O Cinema Espiritual, no sentido estrito, é um fenômeno das “adegas tropicalistas” pessoenses de meados dos anos 1960. Digo pessoenses porque nessa época, se em João Pessoa já se sonhava em fazer cinema, em Campina o pessoal ainda não tinha nem pegado no sono.
Havia algumas tentativas, como A Feira de Machado Bittencourt; mas João Pessoa era aos nossos olhos uma verdadeira indústria, um dos pilares do Cinema Novo: Aruanda, Romeiros da Guia, Cajueiro Nordestino, A Cabra na Região Semi-Árida...
Estes filmes, contudo, eram o Cinema Material, eram o cinema paraibano que o Brasil inteiro veio a conhecer, e que mereceu há poucos anos uma tese de mestrado do ator José Marinho: Dos Homens e das Pedras – o Ciclo do Cinema Documentário Paraibano, 1959-1979 (Editora da Universidade Federal Fluminense, 1998).
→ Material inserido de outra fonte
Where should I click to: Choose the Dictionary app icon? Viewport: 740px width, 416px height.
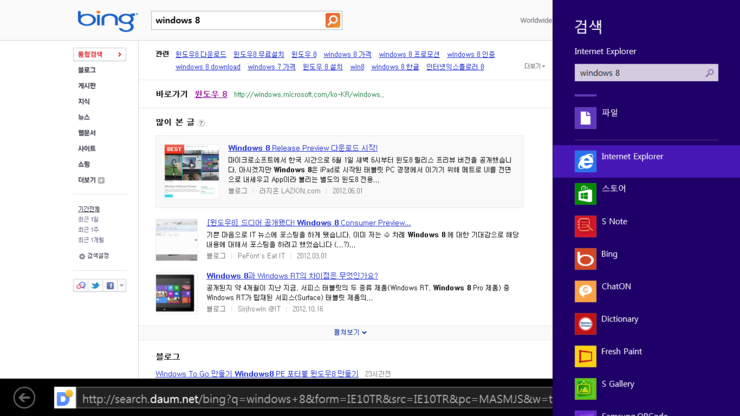(x=586, y=324)
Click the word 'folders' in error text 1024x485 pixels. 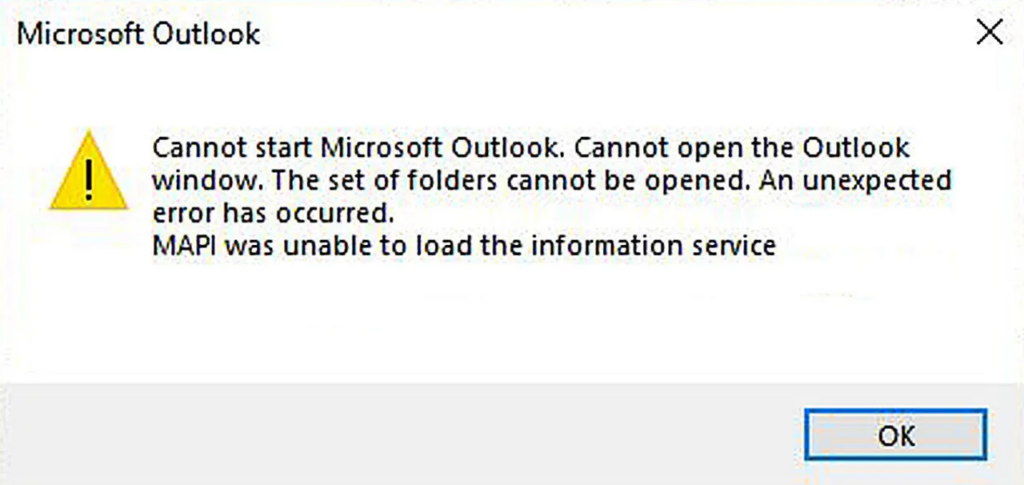pos(450,180)
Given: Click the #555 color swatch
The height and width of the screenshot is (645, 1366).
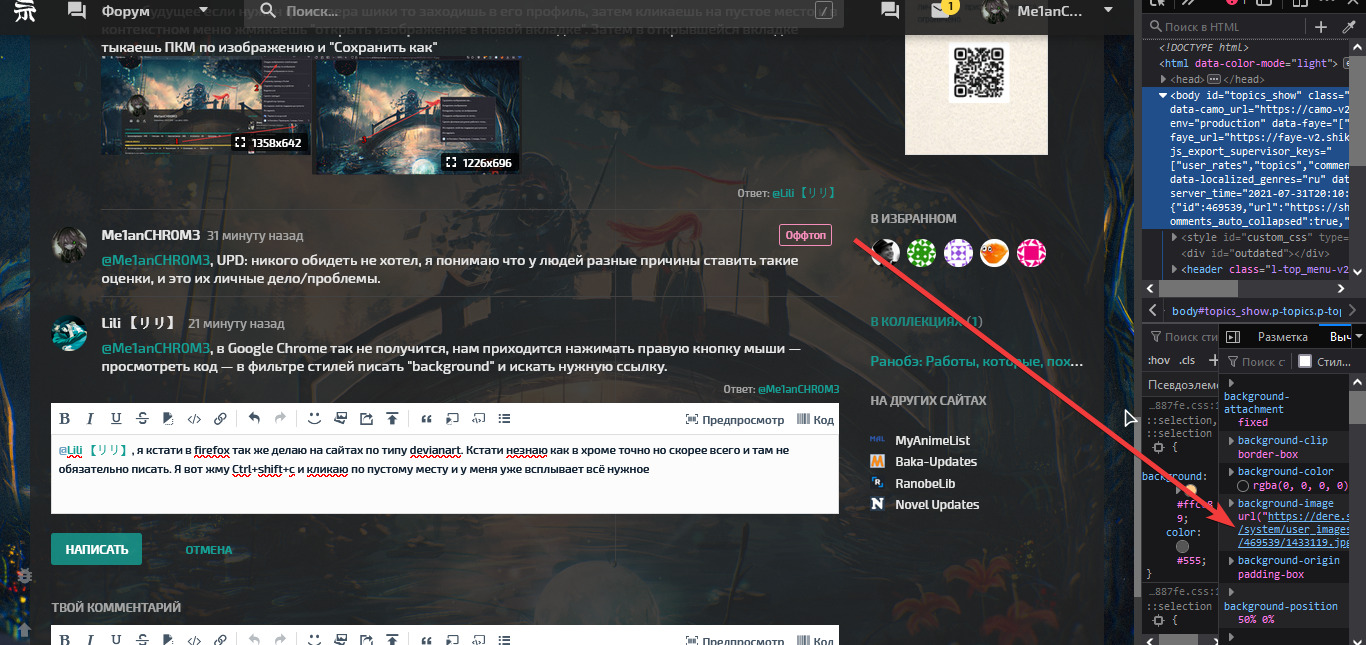Looking at the screenshot, I should coord(1182,547).
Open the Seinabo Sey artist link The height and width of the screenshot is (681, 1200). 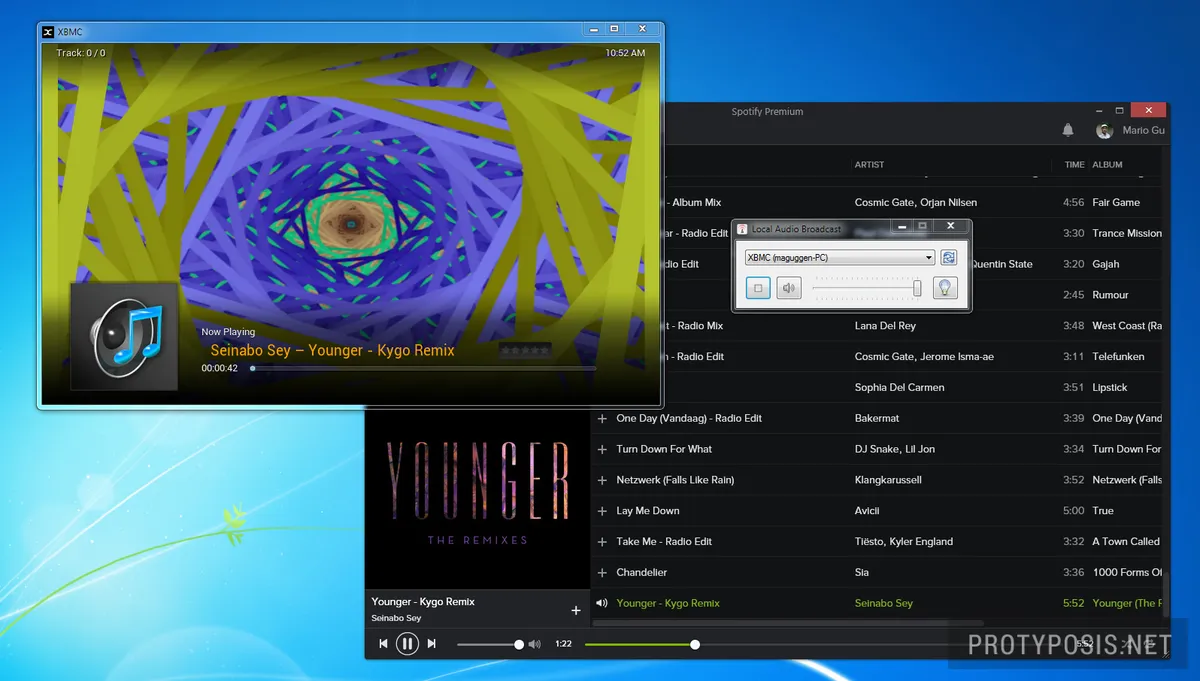tap(883, 603)
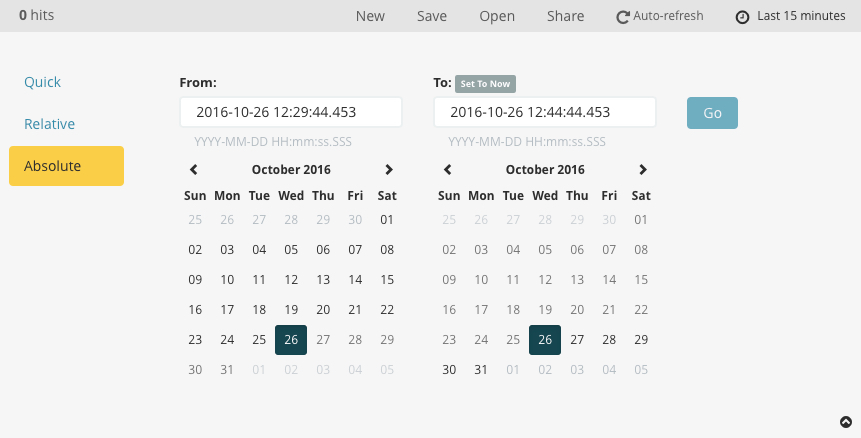The width and height of the screenshot is (861, 438).
Task: Go to previous month in To calendar
Action: click(x=448, y=170)
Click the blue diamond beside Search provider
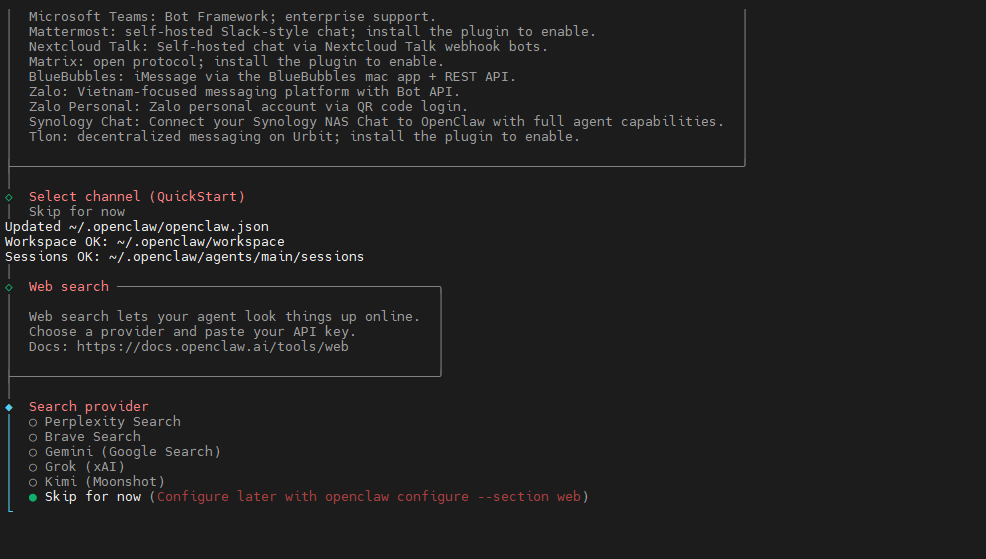 tap(9, 407)
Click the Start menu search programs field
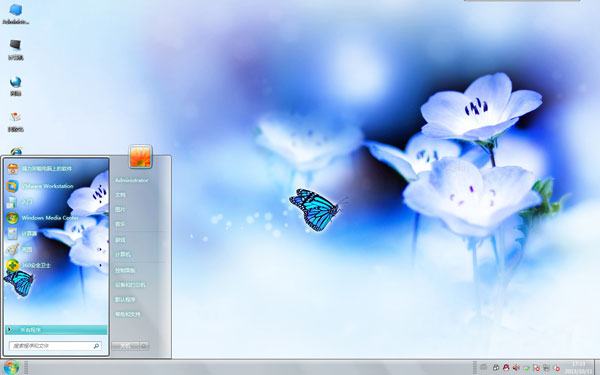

São filmes de verdade, que milagrosamente chegaram a ser realizados numa época em que as dificuldades financeiras eram as mesmas de hoje, e as dificuldades técnicas incomparavelmente maiores.
O Cinema Espiritual era outra coisa. Pretendentes a cineasta reuniam-se em mesas de bar, ou em “bacuraus” noturnos pelas ruas da cidade, e durante horas a fio descreviam minuciosamente os filmes que pretendiam fazer.
Ficavam, como diz Wills, “rodando fitas na cabeça”: “Abre o filme com um cara andando pela calçada, entrando num prédio. A câmara sobe numa grua até o quinto andar, entra pela janela, segue pelo corredor...”
Ninguém tinha nem câmara, quanto mais grua; mas isso nunca impediu ninguém de sonhar. Em pouco tempo os cineclubistas campinenses tinham pegado o espírito da coisa, e as madrugadas da Praça da Bandeira já viam mais filmes do que as tardes do Capitólio.
Hoje, quando o Cinema Material paraibano vive um dos seus melhores momentos, não custa nada dar ao Cinema Espiritual a importância devida.
Ele não faz parte da História do Cinema, porque cinema se faz com câmara, película, projetor. O Cinema Espiritual é uma atividade literária, é um sub-conjunto da Literatura Oral.
Seu objetivo não é necessariamente o de passar pelo sofrido parto das verbas, dos projetos, das lentes e dos celulóides. É um gesto criativo borgiano, uma vez que Jorge Luís Borges criou o sub-gênero da “crítica do livro que não foi escrito”.
Ninguém pode deixar para ter idéias somente depois de feita a captação de verbas. Imaginar em voz alta filmes que nunca serão feitos é uma respiração natural da mente criativa. É uma forma de Literatura Oral que basta-se a si mesma, que não precisa transformar-se em atos e fatos, e neste sentido pertence ao mesmo universo das plataformas de governo, das profecias dos astrólogos, das juras de amor e das resoluções de Ano Novo.